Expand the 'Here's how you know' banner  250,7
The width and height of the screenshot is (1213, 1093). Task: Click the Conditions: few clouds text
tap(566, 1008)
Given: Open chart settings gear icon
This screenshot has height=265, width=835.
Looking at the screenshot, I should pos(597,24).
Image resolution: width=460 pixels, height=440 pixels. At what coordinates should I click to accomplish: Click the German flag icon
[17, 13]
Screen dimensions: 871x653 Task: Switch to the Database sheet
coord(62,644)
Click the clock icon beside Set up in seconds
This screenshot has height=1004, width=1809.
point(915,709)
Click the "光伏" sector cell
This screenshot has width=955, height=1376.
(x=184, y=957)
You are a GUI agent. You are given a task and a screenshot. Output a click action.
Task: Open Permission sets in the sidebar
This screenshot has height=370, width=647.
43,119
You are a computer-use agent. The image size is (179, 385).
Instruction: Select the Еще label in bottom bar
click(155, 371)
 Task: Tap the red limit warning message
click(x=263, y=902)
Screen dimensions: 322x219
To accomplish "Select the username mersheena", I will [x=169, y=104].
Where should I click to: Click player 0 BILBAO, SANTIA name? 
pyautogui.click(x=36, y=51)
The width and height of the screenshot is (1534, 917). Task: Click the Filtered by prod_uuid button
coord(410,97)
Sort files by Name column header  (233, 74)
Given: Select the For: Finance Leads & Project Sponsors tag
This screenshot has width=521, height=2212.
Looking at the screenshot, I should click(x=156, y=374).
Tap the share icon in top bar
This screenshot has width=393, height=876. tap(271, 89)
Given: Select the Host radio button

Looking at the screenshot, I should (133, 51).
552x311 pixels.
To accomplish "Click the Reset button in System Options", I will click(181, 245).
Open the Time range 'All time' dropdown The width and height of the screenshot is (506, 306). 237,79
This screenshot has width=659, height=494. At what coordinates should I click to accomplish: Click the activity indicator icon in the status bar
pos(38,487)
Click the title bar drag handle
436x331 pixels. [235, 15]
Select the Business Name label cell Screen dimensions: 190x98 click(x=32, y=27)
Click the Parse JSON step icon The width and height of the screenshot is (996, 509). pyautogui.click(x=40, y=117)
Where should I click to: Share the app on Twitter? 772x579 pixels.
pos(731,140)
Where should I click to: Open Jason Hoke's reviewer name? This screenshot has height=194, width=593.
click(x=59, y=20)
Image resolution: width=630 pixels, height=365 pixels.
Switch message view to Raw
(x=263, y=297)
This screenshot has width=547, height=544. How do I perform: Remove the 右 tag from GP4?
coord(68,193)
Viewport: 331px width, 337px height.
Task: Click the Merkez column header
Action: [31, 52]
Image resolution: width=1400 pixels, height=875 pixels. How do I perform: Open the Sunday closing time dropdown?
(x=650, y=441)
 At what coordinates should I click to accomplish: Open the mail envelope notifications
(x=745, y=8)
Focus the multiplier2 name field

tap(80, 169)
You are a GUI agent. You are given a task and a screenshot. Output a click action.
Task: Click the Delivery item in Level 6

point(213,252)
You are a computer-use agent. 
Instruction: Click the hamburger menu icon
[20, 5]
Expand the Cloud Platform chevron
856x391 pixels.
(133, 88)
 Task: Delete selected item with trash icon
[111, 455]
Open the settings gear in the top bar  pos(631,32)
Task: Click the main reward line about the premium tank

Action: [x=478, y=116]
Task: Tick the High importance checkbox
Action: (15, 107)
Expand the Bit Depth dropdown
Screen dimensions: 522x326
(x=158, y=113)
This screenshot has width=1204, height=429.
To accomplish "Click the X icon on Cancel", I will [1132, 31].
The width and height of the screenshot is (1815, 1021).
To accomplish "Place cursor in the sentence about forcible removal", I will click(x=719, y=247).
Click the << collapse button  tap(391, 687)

### WHAT IS NEEDED
What you should produce is an exact retyping of every line above.

### EXERCISE SOLUTION
Expand the 'Here's how you know' banner  250,7
The width and height of the screenshot is (1213, 1093). Task: Click the Conditions: few clouds text
tap(566, 1008)
Given: Open chart settings gear icon
This screenshot has height=265, width=835.
Looking at the screenshot, I should pos(597,24).
Image resolution: width=460 pixels, height=440 pixels. At what coordinates should I click to accomplish: Click the German flag icon
[17, 13]
Screen dimensions: 871x653 Task: Switch to the Database sheet
coord(62,644)
Click the clock icon beside Set up in seconds
This screenshot has height=1004, width=1809.
point(915,709)
Click the "光伏" sector cell
This screenshot has width=955, height=1376.
(x=184, y=957)
You are a GUI agent. You are given a task and a screenshot. Output a click action.
Task: Open Permission sets in the sidebar
This screenshot has height=370, width=647.
43,119
You are a computer-use agent. The image size is (179, 385).
Instruction: Select the Еще label in bottom bar
click(155, 371)
 Task: Tap the red limit warning message
click(x=263, y=902)
Screen dimensions: 322x219
To accomplish "Select the username mersheena", I will [x=169, y=104].
Where should I click to: Click player 0 BILBAO, SANTIA name? 
pyautogui.click(x=36, y=51)
The width and height of the screenshot is (1534, 917). Task: Click the Filtered by prod_uuid button
coord(410,97)
Sort files by Name column header  (233, 74)
Given: Select the For: Finance Leads & Project Sponsors tag
This screenshot has width=521, height=2212.
Looking at the screenshot, I should click(x=156, y=374).
Tap the share icon in top bar
This screenshot has width=393, height=876. tap(271, 89)
Given: Select the Host radio button

Looking at the screenshot, I should (133, 51).
552x311 pixels.
To accomplish "Click the Reset button in System Options", I will click(181, 245).
Open the Time range 'All time' dropdown The width and height of the screenshot is (506, 306). 237,79
This screenshot has width=659, height=494. At what coordinates should I click to accomplish: Click the activity indicator icon in the status bar
pos(38,487)
Click the title bar drag handle
436x331 pixels. [235, 15]
Select the Business Name label cell Screen dimensions: 190x98 click(x=32, y=27)
Click the Parse JSON step icon The width and height of the screenshot is (996, 509). pyautogui.click(x=40, y=117)
Where should I click to: Share the app on Twitter? 772x579 pixels.
pos(731,140)
Where should I click to: Open Jason Hoke's reviewer name? This screenshot has height=194, width=593.
click(x=59, y=20)
Image resolution: width=630 pixels, height=365 pixels.
Switch message view to Raw
(x=263, y=297)
This screenshot has width=547, height=544. How do I perform: Remove the 右 tag from GP4?
coord(68,193)
Viewport: 331px width, 337px height.
Task: Click the Merkez column header
Action: [31, 52]
Image resolution: width=1400 pixels, height=875 pixels. How do I perform: Open the Sunday closing time dropdown?
(x=650, y=441)
 At what coordinates should I click to accomplish: Open the mail envelope notifications
(x=745, y=8)
Focus the multiplier2 name field

tap(80, 169)
You are a GUI agent. You are given a task and a screenshot. Output a click action.
Task: Click the Delivery item in Level 6

point(213,252)
You are a computer-use agent. 
Instruction: Click the hamburger menu icon
[20, 5]
Expand the Cloud Platform chevron
856x391 pixels.
(133, 88)
 Task: Delete selected item with trash icon
[111, 455]
Open the settings gear in the top bar  pos(631,32)
Task: Click the main reward line about the premium tank

Action: [x=478, y=116]
Task: Tick the High importance checkbox
Action: (15, 107)
Expand the Bit Depth dropdown
Screen dimensions: 522x326
(x=158, y=113)
This screenshot has width=1204, height=429.
To accomplish "Click the X icon on Cancel", I will [1132, 31].
The width and height of the screenshot is (1815, 1021).
To accomplish "Place cursor in the sentence about forcible removal", I will click(x=719, y=247).
Click the << collapse button  tap(391, 687)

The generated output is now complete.